O ministro do Supremo Tribunal Federal Gilmar Mendes informou que a indenização resultante de uma ação por danos morais será integralmente repassada a duas instituições sociais. O valor decorre de uma condenação relacionada a ofensas sofridas durante um voo entre Lisboa e Brasília, em 2019. Segundo o ministro, a primeira parcela, de R$ 31 mil, já foi transferida à APAE de Diamantino no dia 1º de junho; as demais prestações seguirão a mesma destinação.
O processo foi julgado na Justiça do Distrito Federal, com garantia do contraditório e da ampla defesa, e terminou com a condenação de Paulo André Paiva de Oliveira ao pagamento da indenização. O réu obteve autorização para parcelar o montante; com a homologação do acordo, Gilmar requereu judicialmente que os recursos fossem destinados à APAE de Diamantino e ao Instituto Migrações e Direitos Humanos.

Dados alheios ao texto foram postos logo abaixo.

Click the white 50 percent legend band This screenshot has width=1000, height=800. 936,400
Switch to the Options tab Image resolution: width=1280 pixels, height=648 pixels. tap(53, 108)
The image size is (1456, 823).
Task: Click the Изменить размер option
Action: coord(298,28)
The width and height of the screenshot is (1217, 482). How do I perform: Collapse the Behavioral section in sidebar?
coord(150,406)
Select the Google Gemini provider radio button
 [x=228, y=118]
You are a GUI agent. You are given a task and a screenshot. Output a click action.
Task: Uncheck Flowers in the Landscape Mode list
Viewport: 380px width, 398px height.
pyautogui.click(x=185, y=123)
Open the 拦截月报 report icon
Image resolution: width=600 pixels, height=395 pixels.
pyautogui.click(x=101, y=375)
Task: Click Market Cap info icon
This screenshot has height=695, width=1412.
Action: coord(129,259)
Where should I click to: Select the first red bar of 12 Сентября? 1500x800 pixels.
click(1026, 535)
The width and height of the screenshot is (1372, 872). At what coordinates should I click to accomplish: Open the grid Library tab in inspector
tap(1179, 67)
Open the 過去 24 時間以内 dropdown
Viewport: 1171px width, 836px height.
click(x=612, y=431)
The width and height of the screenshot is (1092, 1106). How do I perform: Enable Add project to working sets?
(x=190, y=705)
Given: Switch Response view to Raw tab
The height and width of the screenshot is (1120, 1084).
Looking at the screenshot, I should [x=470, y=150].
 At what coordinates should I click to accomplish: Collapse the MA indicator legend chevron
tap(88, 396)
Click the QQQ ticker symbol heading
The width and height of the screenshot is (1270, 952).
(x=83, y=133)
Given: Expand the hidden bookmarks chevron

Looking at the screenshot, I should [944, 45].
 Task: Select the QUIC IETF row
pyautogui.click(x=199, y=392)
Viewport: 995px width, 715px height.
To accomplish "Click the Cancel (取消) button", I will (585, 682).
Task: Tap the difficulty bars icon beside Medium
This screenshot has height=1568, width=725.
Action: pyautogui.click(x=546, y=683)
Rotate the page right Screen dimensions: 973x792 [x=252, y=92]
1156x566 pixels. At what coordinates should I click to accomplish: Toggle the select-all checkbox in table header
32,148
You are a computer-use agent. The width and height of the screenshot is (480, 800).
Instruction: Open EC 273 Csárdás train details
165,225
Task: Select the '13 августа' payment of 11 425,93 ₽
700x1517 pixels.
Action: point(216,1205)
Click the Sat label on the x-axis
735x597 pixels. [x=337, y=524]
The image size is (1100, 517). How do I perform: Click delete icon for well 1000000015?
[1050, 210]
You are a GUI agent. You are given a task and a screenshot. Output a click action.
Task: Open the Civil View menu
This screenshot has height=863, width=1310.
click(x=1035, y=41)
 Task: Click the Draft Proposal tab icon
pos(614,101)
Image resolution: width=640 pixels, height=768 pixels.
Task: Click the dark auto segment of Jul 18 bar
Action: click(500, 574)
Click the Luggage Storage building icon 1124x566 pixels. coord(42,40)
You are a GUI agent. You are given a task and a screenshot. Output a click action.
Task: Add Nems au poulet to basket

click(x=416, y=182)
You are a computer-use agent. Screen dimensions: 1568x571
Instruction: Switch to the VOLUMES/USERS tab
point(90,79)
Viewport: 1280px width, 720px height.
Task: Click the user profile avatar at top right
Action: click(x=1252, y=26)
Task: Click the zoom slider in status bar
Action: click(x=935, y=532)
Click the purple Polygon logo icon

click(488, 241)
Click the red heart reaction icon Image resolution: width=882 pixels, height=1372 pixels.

Além do caráter assistencial, a escolha de doar o valor tende a reduzir interpretações sobre ganho pessoal e busca dar consequência pública ao episódio. Para o ministro, a decisão reforça limites entre liberdade de expressão e ataques pessoais, sustentando que a democracia comporta críticas, mas não ofensas. A declaração sublinha a tentativa de conciliar defesa da honra com respeito ao debate público.
O desfecho também tem leitura política e institucional: encerra uma disputa iniciada há sete anos e marca uma resposta formal do Judiciário a episódios de hostilidade contra autoridades. A transferência para organizações sociais evita maior judicialização do tema no plano político, mas reafirma que xingamentos em espaços públicos têm custo jurídico e simbólico, com efeito sobre a narrativa sobre civismo no debate público.